AIGC-Assisted Digital Watermark Services in Low-Earth Orbit Satellite-Terrestrial Edge Networks
Kongyang Chen, Yikai Li, Wenjun Lan, Bing Mi, Shaowei Wang

TL;DR
This paper proposes an integrated satellite-terrestrial edge network leveraging AI-generated content for personalized digital watermarking, utilizing reinforcement learning for optimal task scheduling to balance quality, time, and energy efficiency.
Contribution
It introduces a novel satellite-to-ground edge network architecture with AI-assisted digital watermarking and a reinforcement learning-based scheduling algorithm, advancing personalized satellite services.
Findings
Effective watermarking with balanced trade-offs achieved
Reinforcement learning improves scheduling efficiency
Satellite network supports personalized AI services
Abstract
Low Earth Orbit (LEO) satellite communication is a crucial component of future 6G communication networks, contributing to the development of an integrated satellite-terrestrial network.

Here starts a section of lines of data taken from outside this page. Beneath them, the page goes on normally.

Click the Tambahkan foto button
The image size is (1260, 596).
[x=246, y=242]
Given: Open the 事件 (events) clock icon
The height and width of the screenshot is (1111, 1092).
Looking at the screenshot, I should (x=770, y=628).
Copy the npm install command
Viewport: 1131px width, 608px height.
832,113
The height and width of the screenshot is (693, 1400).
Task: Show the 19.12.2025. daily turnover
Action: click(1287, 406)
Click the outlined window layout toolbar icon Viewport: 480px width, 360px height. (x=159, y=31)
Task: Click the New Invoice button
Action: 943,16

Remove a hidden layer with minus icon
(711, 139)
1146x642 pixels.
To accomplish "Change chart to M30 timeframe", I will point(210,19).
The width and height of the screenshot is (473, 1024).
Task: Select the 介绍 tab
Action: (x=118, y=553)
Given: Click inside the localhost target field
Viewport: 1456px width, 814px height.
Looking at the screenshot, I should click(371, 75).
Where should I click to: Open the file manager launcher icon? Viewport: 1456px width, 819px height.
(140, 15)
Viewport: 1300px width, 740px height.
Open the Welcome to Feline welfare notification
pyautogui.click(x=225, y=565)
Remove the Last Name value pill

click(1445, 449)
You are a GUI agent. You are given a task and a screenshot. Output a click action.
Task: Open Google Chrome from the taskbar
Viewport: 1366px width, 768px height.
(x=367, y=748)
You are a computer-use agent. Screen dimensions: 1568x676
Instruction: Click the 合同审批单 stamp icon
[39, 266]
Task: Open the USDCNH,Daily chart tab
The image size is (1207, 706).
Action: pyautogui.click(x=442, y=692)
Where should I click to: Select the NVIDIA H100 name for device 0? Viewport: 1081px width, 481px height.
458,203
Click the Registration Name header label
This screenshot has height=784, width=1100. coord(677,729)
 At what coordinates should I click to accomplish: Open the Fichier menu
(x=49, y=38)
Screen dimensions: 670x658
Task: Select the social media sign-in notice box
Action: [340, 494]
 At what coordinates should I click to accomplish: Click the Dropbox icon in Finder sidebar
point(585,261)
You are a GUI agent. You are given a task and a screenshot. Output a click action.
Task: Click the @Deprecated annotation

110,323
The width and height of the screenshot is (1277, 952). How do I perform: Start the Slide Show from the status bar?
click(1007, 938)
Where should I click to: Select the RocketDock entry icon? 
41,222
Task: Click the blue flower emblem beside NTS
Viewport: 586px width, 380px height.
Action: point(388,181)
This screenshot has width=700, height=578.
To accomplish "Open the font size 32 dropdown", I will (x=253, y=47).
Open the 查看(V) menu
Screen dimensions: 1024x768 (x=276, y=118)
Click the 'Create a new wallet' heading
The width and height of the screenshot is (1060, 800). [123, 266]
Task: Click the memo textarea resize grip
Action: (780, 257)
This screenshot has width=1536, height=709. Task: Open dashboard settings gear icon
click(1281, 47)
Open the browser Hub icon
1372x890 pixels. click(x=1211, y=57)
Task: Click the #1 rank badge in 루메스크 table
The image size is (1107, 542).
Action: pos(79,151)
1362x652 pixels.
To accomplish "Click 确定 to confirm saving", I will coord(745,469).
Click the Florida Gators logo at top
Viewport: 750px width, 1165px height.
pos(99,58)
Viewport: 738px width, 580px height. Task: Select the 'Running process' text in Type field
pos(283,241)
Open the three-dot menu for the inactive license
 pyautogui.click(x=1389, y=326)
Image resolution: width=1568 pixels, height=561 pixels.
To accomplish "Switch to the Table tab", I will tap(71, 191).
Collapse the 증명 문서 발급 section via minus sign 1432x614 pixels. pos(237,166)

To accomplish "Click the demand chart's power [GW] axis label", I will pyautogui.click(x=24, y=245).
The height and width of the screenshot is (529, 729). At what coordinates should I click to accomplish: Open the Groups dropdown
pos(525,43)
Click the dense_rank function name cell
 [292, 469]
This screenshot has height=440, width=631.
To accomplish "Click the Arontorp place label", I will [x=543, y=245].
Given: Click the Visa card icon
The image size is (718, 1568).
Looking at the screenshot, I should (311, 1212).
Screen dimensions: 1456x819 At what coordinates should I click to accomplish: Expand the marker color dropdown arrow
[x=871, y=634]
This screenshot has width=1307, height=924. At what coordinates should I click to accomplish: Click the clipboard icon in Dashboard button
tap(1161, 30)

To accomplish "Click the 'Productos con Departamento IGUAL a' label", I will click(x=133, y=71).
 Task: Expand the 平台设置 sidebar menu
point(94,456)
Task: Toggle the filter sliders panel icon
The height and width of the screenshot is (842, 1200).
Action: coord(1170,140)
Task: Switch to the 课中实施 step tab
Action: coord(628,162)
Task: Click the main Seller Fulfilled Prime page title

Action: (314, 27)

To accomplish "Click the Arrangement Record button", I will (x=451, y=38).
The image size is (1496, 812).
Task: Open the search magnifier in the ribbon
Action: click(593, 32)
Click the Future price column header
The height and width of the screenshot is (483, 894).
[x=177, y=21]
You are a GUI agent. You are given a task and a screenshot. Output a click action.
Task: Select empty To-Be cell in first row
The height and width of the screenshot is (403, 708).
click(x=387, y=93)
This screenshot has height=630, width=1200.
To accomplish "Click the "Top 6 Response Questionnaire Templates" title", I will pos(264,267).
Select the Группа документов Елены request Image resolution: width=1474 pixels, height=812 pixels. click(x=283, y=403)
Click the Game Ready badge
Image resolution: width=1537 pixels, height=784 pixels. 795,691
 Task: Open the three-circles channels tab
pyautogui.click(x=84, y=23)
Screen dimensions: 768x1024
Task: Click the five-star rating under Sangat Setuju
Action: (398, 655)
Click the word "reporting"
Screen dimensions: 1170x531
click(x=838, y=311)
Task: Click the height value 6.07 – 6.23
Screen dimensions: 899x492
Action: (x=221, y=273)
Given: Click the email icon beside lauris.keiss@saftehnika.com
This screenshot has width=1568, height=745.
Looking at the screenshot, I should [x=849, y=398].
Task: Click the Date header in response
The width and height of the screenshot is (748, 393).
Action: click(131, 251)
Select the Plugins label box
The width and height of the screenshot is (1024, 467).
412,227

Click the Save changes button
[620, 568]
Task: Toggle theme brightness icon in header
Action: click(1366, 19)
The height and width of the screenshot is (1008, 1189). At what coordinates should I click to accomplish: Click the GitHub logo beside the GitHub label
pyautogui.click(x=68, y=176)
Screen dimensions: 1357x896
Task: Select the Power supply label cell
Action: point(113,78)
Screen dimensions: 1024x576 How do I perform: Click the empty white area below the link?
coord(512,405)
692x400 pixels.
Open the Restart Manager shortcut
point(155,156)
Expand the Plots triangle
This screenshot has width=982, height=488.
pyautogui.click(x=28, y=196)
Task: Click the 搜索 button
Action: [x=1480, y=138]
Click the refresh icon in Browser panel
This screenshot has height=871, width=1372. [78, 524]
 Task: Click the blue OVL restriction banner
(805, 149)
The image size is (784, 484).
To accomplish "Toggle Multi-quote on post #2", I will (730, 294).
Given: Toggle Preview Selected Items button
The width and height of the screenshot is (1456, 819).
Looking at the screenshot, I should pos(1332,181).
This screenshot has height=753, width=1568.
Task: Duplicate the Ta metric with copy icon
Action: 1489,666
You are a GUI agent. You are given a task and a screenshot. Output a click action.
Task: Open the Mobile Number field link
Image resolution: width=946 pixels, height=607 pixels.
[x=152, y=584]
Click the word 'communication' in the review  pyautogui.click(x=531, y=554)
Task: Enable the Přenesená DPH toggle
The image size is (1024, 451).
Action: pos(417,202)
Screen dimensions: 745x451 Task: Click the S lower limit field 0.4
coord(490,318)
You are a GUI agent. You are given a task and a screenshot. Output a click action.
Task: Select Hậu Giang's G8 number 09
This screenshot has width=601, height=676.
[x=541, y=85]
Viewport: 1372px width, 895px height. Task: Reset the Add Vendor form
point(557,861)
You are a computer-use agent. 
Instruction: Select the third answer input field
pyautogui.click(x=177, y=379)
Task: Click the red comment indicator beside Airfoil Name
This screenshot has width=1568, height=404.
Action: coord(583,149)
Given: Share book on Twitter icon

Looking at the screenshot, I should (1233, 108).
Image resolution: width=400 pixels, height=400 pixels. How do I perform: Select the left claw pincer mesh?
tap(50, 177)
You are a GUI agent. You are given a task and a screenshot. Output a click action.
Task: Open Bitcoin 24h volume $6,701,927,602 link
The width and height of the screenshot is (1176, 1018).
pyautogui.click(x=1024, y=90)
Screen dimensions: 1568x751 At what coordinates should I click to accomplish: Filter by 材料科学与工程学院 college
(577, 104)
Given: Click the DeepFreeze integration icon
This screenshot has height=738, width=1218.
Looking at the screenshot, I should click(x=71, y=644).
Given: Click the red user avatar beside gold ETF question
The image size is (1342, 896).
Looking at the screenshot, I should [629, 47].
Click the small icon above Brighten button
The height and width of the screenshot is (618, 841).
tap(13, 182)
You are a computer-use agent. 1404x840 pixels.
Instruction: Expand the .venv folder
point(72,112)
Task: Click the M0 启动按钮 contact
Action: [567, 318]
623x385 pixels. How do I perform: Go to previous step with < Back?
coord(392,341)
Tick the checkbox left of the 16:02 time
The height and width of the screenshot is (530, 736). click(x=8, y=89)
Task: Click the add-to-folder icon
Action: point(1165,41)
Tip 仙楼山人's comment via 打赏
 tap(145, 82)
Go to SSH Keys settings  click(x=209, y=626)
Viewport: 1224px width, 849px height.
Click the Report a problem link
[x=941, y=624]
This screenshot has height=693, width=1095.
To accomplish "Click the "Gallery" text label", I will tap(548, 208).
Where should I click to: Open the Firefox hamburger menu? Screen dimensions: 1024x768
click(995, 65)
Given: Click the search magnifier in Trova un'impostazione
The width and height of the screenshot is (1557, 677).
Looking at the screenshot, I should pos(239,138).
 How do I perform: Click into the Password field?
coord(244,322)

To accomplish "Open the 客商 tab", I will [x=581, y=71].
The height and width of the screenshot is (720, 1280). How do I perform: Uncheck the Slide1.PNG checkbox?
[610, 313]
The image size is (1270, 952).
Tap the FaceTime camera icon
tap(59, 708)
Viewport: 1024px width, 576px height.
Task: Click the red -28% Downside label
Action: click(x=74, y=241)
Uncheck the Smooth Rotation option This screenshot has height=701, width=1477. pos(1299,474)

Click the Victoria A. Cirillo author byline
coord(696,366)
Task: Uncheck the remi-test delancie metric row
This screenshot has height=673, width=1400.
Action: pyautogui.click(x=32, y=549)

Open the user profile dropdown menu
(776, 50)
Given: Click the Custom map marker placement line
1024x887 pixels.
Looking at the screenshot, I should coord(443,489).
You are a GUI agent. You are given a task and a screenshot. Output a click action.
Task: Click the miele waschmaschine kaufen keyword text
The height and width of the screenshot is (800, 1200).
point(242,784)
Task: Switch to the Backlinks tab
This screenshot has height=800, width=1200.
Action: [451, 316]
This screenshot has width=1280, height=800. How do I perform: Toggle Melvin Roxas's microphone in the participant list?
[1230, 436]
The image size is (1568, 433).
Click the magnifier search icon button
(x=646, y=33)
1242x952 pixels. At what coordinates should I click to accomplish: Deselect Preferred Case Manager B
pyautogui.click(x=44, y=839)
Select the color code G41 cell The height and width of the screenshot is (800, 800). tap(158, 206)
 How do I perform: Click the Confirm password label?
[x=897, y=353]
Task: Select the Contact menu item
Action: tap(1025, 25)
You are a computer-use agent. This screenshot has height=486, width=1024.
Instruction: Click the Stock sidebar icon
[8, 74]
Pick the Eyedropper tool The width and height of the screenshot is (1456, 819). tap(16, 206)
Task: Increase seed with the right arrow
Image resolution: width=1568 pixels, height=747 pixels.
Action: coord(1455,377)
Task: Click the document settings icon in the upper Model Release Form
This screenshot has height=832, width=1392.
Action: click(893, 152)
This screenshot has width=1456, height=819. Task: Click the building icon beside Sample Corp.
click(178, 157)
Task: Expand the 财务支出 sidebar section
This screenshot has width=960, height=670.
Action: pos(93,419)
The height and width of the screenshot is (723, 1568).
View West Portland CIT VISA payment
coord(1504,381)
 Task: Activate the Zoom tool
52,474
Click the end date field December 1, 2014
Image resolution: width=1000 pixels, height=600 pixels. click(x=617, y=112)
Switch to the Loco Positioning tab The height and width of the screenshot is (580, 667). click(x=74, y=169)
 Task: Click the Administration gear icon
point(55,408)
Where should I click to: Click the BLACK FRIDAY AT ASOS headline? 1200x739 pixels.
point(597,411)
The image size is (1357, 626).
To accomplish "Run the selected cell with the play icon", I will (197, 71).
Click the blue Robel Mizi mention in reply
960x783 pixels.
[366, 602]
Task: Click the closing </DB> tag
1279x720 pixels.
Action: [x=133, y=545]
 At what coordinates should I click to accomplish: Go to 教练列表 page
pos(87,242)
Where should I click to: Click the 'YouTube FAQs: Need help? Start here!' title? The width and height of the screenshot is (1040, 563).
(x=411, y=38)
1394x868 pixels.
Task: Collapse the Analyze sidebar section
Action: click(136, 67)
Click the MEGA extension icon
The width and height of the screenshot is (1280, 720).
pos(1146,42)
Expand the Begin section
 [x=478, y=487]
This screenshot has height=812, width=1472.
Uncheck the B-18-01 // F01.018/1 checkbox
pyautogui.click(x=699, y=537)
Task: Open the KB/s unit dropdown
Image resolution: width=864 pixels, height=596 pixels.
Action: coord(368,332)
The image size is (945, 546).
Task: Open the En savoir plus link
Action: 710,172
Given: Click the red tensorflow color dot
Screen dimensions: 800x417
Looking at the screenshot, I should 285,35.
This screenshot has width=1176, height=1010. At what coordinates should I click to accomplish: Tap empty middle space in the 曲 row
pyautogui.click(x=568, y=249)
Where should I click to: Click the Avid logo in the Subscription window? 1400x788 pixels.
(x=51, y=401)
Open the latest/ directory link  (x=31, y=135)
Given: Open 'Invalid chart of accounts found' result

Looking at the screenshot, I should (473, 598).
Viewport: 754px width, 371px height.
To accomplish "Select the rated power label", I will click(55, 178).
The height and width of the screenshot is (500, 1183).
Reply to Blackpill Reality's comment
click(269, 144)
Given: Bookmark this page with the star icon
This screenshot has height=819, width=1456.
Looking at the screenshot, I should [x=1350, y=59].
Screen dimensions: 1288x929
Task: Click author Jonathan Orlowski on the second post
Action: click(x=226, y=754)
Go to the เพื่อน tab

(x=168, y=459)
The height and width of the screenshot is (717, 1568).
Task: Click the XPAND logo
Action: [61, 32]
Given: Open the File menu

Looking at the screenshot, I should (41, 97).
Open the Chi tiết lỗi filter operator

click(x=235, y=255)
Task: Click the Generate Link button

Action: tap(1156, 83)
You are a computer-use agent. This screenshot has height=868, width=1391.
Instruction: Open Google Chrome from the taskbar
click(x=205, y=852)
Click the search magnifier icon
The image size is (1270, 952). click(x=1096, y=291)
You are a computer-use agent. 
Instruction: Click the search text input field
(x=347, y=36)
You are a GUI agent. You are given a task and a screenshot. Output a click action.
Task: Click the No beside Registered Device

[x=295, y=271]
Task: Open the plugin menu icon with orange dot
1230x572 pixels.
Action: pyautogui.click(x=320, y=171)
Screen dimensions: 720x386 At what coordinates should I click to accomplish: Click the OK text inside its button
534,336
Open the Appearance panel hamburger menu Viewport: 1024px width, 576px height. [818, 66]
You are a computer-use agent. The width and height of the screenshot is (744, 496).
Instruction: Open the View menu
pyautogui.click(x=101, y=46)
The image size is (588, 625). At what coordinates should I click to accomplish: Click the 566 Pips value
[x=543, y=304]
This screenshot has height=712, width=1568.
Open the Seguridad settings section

In the forthcoming satellite-to-ground network, the idle computational resources of LEO satellites can serve as edge servers, delivering intelligent task computation services to ground users. Existing research on satellite-to-ground computation primarily focuses on designing efficient task scheduling algorithms to provide straightforward computation services to ground users. This study aims to integrate satellite edge networks with Artificial Intelligence-Generated Content (AIGC) technology to offer personalized AIGC services to ground users, such as customized digital watermarking services. Firstly, we propose a satellite-to-ground edge network architecture, enabling bidirectional communication between…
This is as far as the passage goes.